> _Task prompt_: Which lines have the string "computer"? Copy all of them from the entries below.

Stored data
_ _ _ _ _

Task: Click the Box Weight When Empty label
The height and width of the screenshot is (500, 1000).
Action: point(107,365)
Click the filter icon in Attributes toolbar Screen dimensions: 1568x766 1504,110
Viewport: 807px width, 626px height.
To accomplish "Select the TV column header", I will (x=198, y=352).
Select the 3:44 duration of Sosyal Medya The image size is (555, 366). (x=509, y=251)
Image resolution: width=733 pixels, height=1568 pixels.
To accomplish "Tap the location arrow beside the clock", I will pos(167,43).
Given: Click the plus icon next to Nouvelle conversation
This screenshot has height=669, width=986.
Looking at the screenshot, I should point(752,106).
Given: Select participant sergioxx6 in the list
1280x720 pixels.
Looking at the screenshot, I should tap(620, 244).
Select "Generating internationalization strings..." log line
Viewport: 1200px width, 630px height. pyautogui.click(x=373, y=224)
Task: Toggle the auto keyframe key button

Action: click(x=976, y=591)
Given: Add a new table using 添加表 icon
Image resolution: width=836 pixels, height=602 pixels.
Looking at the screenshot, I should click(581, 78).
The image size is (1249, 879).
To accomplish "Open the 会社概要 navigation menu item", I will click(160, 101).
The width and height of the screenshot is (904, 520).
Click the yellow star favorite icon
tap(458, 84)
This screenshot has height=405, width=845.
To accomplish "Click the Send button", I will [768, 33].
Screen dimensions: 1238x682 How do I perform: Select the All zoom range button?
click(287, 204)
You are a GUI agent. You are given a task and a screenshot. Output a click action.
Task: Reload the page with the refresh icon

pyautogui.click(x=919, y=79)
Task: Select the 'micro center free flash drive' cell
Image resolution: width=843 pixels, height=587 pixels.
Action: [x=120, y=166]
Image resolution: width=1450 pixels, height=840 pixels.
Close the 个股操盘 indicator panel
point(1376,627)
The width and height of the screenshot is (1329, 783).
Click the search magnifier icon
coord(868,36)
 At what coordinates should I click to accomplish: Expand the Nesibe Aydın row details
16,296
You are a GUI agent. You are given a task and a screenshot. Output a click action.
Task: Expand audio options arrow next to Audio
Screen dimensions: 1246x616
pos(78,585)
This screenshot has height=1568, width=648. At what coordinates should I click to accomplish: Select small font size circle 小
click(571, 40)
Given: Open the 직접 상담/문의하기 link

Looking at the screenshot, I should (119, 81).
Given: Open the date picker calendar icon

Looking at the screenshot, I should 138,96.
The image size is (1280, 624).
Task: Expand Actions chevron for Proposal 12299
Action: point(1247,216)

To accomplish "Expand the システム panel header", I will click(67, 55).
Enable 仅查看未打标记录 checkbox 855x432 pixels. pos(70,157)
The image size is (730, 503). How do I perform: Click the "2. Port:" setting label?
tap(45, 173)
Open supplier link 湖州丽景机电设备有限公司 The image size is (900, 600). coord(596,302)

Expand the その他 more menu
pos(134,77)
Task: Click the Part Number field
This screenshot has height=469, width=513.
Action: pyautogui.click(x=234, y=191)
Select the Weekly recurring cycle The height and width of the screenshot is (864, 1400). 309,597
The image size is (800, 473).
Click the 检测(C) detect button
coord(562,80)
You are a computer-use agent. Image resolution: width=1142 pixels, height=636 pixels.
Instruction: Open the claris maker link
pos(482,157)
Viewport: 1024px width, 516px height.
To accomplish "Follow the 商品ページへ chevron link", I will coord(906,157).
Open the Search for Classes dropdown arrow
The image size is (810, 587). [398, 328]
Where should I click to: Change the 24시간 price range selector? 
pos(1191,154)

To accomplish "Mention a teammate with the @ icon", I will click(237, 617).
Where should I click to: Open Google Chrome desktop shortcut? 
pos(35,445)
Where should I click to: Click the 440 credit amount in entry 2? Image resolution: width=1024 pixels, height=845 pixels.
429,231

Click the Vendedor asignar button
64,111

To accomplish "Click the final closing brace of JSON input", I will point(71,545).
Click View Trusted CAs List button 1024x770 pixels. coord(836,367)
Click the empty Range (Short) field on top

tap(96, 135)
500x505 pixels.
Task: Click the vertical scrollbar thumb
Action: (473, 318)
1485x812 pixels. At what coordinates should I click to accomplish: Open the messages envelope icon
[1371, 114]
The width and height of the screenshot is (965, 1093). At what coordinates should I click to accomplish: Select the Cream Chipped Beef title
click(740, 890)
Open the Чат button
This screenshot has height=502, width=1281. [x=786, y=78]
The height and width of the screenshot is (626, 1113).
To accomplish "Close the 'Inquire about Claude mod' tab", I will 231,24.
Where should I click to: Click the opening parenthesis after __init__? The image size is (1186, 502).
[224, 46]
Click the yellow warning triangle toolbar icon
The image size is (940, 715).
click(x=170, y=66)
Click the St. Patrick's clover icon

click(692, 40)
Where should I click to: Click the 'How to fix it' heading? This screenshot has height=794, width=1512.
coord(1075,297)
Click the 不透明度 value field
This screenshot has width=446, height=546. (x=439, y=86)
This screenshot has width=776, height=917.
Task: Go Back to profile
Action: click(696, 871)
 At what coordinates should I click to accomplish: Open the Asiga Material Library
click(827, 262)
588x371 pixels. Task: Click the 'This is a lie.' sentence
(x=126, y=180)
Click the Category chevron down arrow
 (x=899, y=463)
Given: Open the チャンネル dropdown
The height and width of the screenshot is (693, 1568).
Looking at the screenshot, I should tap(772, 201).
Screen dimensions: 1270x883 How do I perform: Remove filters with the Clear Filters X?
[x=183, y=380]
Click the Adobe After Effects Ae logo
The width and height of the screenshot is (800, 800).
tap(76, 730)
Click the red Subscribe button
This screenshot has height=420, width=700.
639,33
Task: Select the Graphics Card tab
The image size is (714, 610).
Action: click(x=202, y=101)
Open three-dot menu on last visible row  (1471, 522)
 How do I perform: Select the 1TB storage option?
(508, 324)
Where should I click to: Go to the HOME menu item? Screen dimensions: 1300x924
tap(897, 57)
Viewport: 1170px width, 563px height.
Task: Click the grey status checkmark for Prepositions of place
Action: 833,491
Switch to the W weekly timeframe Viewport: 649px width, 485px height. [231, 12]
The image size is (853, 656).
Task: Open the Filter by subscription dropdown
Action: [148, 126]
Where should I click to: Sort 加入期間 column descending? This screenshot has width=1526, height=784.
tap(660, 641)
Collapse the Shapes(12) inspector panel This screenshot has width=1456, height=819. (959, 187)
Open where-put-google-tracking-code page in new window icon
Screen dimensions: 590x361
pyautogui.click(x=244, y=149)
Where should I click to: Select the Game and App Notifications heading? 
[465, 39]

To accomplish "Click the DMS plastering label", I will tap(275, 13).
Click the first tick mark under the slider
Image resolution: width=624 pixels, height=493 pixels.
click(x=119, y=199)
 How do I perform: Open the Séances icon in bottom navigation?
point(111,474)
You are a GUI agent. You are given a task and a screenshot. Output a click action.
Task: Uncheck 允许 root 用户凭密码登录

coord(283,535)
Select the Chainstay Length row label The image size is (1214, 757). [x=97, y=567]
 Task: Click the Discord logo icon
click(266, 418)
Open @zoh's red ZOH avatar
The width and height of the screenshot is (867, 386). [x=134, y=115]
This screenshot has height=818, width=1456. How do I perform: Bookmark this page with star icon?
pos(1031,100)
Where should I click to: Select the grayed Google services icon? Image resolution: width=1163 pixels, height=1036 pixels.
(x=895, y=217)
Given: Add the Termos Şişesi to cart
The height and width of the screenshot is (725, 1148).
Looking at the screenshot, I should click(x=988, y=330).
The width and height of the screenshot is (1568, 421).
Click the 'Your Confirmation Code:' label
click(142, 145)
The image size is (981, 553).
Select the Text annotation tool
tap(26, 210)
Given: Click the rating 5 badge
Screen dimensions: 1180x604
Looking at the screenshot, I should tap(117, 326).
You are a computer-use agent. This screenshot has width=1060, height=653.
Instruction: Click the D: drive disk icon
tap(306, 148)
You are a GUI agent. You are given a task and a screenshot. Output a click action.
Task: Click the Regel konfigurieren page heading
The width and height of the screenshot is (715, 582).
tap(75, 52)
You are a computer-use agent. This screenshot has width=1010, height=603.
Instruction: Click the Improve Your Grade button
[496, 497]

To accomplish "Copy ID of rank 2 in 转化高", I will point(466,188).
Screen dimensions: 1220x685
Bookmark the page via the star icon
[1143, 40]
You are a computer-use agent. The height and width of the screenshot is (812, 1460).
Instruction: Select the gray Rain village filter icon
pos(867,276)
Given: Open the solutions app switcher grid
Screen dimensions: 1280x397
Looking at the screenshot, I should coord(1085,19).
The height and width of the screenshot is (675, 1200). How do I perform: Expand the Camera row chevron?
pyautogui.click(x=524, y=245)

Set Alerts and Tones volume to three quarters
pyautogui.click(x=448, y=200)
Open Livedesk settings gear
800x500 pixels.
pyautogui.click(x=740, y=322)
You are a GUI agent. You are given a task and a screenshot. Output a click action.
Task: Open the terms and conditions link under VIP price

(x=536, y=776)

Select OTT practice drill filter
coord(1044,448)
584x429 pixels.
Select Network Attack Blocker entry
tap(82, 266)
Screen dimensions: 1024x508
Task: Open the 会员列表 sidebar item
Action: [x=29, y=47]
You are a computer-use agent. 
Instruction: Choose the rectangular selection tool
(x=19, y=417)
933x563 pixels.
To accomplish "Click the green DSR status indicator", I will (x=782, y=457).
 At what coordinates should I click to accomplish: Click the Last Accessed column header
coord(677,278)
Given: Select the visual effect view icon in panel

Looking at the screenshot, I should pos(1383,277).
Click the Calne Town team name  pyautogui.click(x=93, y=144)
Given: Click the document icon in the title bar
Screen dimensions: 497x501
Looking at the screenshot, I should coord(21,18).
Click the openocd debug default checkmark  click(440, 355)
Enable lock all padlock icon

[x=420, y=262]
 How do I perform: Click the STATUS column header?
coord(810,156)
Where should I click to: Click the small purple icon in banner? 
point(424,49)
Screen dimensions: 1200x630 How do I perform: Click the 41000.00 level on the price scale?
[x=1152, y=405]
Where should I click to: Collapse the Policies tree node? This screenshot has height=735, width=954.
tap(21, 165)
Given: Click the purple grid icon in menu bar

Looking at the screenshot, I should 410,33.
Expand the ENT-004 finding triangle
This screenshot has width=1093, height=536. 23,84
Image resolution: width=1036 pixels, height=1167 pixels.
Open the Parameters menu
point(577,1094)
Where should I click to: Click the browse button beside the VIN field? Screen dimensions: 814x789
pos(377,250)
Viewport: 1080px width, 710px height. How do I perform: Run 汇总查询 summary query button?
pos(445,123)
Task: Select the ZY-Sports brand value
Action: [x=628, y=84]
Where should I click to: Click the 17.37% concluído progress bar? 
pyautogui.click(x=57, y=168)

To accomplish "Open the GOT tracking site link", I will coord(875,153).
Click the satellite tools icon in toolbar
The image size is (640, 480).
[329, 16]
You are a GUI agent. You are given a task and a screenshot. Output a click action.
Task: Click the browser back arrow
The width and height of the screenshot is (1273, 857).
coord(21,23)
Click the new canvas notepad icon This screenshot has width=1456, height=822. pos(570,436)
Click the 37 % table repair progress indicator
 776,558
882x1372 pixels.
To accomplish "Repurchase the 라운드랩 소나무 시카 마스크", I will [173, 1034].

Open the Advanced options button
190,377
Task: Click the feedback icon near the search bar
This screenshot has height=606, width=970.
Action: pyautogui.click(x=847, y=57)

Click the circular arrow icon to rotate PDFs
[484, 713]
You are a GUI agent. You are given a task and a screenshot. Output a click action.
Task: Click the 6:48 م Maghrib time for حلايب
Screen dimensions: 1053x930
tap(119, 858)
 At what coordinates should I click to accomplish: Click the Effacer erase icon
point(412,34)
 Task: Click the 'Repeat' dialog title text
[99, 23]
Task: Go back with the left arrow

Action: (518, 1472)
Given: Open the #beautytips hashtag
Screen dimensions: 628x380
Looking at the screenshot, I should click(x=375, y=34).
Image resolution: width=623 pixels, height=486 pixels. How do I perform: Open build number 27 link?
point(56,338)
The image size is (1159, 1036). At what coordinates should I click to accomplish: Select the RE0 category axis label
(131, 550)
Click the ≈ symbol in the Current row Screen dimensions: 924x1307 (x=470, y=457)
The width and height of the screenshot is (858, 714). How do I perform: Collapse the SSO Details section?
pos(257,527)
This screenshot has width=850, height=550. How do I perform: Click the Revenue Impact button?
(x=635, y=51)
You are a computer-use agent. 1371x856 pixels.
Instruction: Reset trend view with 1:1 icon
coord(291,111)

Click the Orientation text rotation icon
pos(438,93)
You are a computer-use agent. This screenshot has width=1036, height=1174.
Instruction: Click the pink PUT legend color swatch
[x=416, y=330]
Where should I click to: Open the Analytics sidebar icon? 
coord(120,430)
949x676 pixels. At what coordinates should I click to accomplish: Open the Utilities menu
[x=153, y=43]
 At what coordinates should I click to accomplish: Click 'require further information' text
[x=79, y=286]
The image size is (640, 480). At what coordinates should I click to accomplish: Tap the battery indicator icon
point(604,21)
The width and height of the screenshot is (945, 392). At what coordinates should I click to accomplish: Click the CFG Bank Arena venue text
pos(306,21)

_ _ _ _ _

> _Solution for this problem_:
You are a computer-use agent. Image resolution: width=1142 pixels, height=636 pixels.
You are a computer-use agent. This screenshot has width=1060, height=653.
You are a computer-use agent. This screenshot has width=1010, height=603.
You are a computer-use agent. The height and width of the screenshot is (812, 1460).
You are a computer-use agent. 
You are a computer-use agent. 1371x856 pixels.
You are a computer-use agent. This screenshot has width=1036, height=1174.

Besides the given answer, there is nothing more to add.